9.2.12 Azure Blob Storage
Topics:
- Overview
- Prerequisites
- Storage Account, Container, and Objects
- Configuration
- Troubleshooting and Diagnostics
Parent topic: Target
9.2.12.1 Overview
Azure Blob Storage (ABS) is a service for storing objects in Azure cloud. It is highly scalable and is a secure object storage for cloud-native workloads, archives, data lakes, high-performance computing, and machine learning. You can use the Azure Blob Storage Event handler to load files generated by the File Writer handler into ABS.
Parent topic: Azure Blob Storage
9.2.12.2 Prerequisites
- Azure cloud account set up.
- Java Software Development Kit (SDK) for Azure Blob Storage.

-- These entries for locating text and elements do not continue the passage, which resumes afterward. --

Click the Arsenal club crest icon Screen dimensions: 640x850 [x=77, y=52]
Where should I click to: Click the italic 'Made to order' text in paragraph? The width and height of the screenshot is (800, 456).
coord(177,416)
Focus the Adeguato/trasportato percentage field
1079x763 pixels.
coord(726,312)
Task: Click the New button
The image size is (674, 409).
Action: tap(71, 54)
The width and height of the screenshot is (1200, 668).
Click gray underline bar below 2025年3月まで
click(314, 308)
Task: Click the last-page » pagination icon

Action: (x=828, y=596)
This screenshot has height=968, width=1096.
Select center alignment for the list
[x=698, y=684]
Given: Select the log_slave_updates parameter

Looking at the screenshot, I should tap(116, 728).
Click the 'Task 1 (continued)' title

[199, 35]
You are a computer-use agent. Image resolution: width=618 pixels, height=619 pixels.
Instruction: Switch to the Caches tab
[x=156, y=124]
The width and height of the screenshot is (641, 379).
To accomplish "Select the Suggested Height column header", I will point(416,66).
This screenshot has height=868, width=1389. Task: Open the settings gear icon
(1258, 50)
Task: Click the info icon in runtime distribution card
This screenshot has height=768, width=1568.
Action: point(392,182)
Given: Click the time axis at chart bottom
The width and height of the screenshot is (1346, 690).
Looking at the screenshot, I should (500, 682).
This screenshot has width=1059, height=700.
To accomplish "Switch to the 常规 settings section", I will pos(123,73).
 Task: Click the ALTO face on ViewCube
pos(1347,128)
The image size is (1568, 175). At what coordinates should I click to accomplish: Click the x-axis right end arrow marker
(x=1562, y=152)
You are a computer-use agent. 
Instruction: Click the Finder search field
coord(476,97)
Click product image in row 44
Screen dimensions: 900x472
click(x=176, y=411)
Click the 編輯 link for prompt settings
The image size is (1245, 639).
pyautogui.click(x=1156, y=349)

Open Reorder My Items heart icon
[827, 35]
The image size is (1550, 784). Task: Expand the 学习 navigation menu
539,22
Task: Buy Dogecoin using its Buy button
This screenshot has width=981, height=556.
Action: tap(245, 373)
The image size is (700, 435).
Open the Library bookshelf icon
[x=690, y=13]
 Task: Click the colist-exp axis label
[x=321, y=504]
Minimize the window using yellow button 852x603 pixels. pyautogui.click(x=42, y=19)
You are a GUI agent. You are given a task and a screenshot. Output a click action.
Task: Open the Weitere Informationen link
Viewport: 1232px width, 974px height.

Parent topic: Azure Blob Storage
9.2.12.3 Storage Account, Container, and Objects
- Storage Account: An Azure storage account contains all of your Azure Storage data objects: blobs, file shares, queues, tables, and disks.
- Container: A container organizes a set of blobs, similar to a directory in a file system. A storage account can include an unlimited number of containers, and a container can store an unlimited number of blobs.
- Objects/blobs: Objects or blobs are the individual pieces of data that you store in a storage account container.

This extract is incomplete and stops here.